Any help is appreciated :)
def writeLines(iterator: Iterator[(String, String)]) = {
val writers = new mutalbe.HashMap[String, BufferedWriter] // (key, writer) map
try {
while (iterator.hasNext) {
val item = iterator.next()
val key = item._1
val line = item._2
val writer = writers.get(key) match {
case Some(writer) => writer
case None =>
val path = arg(1) + key
val outputStream = FileSystem.get(new Configuration()).create(new Path(path))
writer = new BufferedWriter(outputStream)
}
writer.writeLine(line)
} finally {
writers.values.foreach(._close())
}
}
val inputData = sc.textFile()
val keyValue = inputData.map(line => (key, line))
val partitions = keyValue.partitionBy(new MyPartition(10))
partitions.foreachPartition(writeLines)
class MyPartitioner(partitions: Int) extends Partitioner {
override def numPartitions: Int = partitions
override def getPartition(key: Any): Int = {
// make sure lines with the same key in the same partition
(key.toString.hashCode & Integer.MAX_VALUE) % numPartitions
}
}
I think the approach should be similar to Write to multiple outputs by key Spark - one Spark job. The partition number has nothing to do with the directory number. To implement it, you may need to override generateFileNameForKeyValue with your customized version to save to different directory.
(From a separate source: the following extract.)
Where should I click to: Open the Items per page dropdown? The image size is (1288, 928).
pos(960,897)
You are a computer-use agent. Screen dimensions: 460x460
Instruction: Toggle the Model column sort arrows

Regarding scalability, it is not an issue of spark, it is hdfs instead. But no matter how you implemented, as long as the requirements is not changed, it is unavoidable. But I think Hdfs is probably OK with 50,000 file handlers
You are specifying just 2 partitions for the input, and 1 partition for the output. One effect of this is severely limiting the parallelism of these operations. Why are these needed?
Instead of computing 50,000 filtered RDDs, which is really slow too, how about just grouping by the key directly? I get that you want to output them into different directories but that is really causing the bottlenecks here. Is there perhaps another way to architect this that simply lets you read (key,value) results?